Distracted legislating: Our baseless cellphone ban
Gov. Maggie Hassan signed into law on Friday a ban on the use of handheld cellphones. Drivers will be highly inconvenienced because she and most legislators ignored the research before passing this overly broad law.
House Bill 1360, which will take effect in July of 2015, bans the “use” by drivers of “any hand-held mobile electronic device capable of providing voice or data communication....” Though the law will be found under “Use of Mobile Electronic Devices While Driving,” the bill defines “driving” to include being “temporarily halted in traffic for a traffic control device or other momentary delay.” That is sitting, not driving, and the law will make it illegal to even read a message on one’s cell phone while stuck in traffic.
This is necessary, supporters say, to reduce traffic fatalities. “By reducing distracted driving, this bipartisan legislation will help save lives,” Hassan said in a statement. But reading a text at a stop light is not “distracted driving.”

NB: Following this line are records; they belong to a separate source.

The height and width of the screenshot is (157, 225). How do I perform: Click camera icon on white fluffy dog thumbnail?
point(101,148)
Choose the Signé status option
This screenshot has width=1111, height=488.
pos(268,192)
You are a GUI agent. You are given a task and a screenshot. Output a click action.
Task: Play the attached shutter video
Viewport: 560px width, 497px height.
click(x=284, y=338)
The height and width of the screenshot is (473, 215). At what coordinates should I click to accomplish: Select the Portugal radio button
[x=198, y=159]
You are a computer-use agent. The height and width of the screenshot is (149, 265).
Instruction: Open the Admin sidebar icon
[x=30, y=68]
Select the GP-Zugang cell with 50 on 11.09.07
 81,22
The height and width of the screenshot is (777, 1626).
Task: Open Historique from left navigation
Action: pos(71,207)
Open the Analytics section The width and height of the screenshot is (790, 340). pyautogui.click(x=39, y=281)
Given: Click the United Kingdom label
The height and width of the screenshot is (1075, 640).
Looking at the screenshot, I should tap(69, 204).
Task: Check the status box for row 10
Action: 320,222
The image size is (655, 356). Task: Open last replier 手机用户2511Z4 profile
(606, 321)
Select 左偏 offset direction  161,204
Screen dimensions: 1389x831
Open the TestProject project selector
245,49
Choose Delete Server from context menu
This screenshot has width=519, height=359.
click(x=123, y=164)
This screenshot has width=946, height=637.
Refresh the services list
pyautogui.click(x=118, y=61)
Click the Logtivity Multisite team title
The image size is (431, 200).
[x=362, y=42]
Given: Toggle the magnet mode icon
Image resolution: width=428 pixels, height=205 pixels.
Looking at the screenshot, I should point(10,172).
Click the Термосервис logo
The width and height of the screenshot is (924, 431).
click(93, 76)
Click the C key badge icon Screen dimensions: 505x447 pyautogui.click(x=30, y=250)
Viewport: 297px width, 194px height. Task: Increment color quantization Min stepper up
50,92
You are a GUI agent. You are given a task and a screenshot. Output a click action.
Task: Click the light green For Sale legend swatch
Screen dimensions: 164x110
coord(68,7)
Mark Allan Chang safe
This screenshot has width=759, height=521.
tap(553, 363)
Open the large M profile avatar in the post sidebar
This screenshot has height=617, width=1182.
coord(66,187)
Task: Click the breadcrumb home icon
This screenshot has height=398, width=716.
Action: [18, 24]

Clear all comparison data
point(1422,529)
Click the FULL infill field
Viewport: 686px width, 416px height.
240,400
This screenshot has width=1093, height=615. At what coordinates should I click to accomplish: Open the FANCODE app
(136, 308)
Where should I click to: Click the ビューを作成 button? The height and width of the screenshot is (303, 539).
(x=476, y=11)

Furthermore, as we have pointed out before, the research suggests that such broad bans are not very effective. An academic study published earlier this month in the American Journal of Public Health underscores the point. The study found that texting bans did reduce fatalities among drivers between the ages of 15-21. Depending on the type of ban, the reductions ranged between 0-11 percent (some bans were ineffective). HB 1360 bans all handheld cell phone use for drivers under the age of 18, which is a worthy step that should save lives. But the study also reached this important conclusion: “No type of anti-texting law reduced fatality rates for individuals above age 21.”
Starting next July, drivers in New Hampshire will have their access to useful information (including weather and traffic alerts) needlessly curtailed. Legislators should pass a fix removing the cellphone ban for adult drivers while keeping it for minors.